En outre, par lettre en date de ce jour, le Gouvernement demande de compléter l'ordre du jour du jeudi 18 juin 2015 par l'inscription, après l'espace réservé au groupe RDSE, des conclusions de la commission mixte paritaire sur le projet de loi modifiant la loi du 2 juillet 2004 relative à l'octroi de mer. Le temps attribué aux orateurs des groupes dans la discussion générale serait d'une heure.
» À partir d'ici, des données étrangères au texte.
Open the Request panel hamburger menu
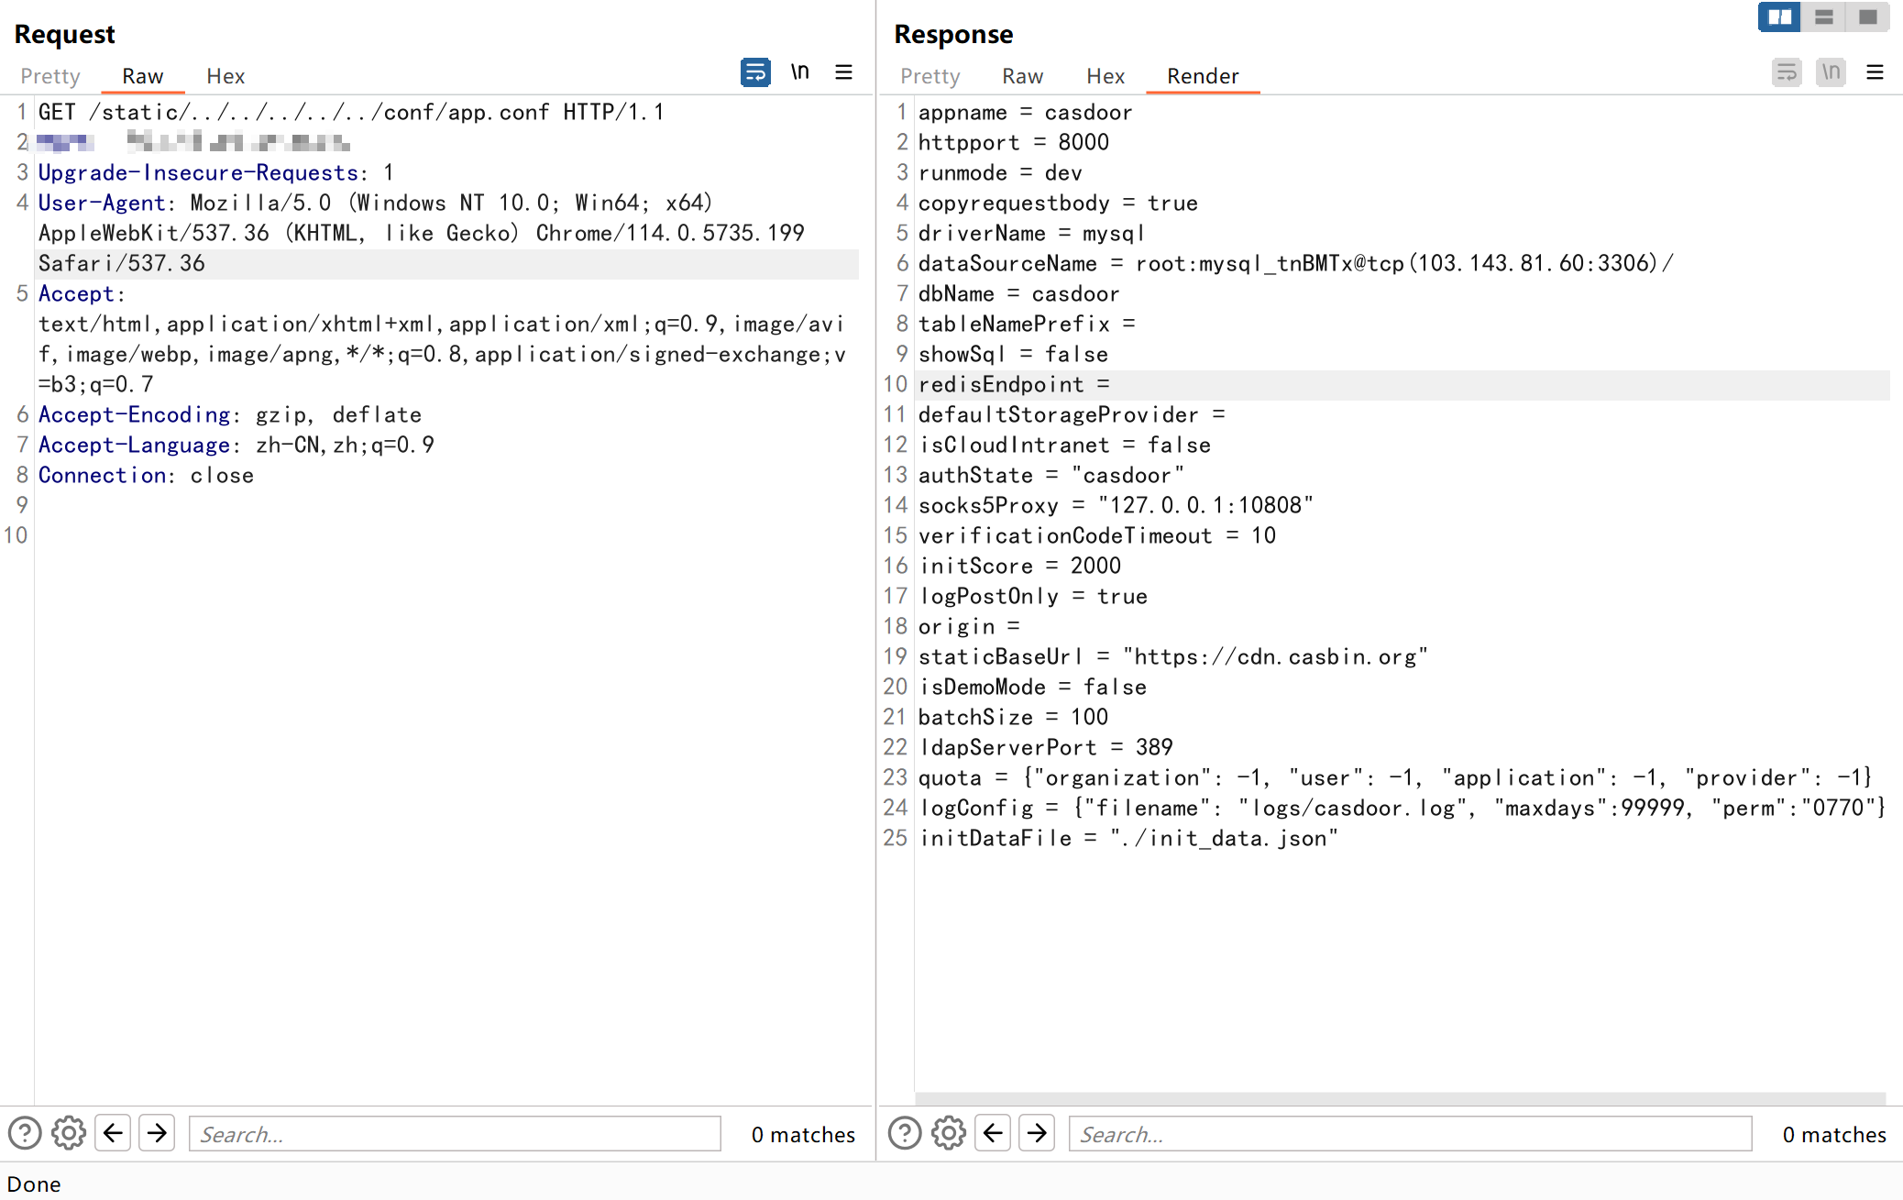1903x1200 pixels. [844, 72]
L'ordre du jour est ainsi réglé.
Réforme du Règlement du Sénat
M. le président. - La réforme du Règlement du Sénat que nous avons adoptée le 13 mai dernier a été soumise au Conseil constitutionnel. Je vous communiquerai sa décision aussitôt qu'elle m'aura été notifiée, ce devrait être aujourd'hui en fin de journée. Comme nous en sommes convenus, cette réforme sera mise en oeuvre à compter de la dernière semaine de la session ordinaire, selon un calendrier qui sera précisé par la Conférence des présidents lors de sa prochaine réunion. Je pense notamment à l'ajustement des temps de parole en séance publique.
Prochaine séance, mardi 16 juin 2015 à 14 h 30.
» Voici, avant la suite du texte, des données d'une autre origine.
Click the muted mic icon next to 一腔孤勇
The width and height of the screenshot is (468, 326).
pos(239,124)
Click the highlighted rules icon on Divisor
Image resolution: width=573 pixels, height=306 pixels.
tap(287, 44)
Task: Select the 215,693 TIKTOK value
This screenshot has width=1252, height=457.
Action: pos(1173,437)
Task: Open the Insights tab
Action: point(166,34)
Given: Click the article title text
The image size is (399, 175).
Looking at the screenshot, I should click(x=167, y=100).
La séance est levée à 15 h 55.
Jacques Fradkine
Direction des comptes rendus analytiques
Ordre du jour du mardi 16 juin 2015
Séance publique
Secrétaires : MM. Serge Larcher et Philippe Nachbar
À 14 h 30 et le soir
1. Débat préalable à la réunion du Conseil européen des 25 et 26 juin 2015.
2. Proposition de loi, adoptée par l'Assemblée nationale, créant de nouveaux droits en faveur des malades et des personnes en fin de vie (n° 348, 2014 2015)
Rapport de MM. Michel Amiel et Gérard Dériot, fait au nom de la commission des affaires sociales (n° 467, 2014 2015)
Avis de M. François Pillet, fait au nom de la commission des lois (n° 506, 2014 2015)
Texte de la commission (n° 468, 2014 2015)
En outre, de 14 heures 30 à 15 heures
Scrutin pour l'élection d'un juge suppléant à la Cour de justice de la République, en remplacement de M. Jean-René Lecerf.
(Ce scrutin secret se déroulera, pendant la séance, dans la salle des Conférences.)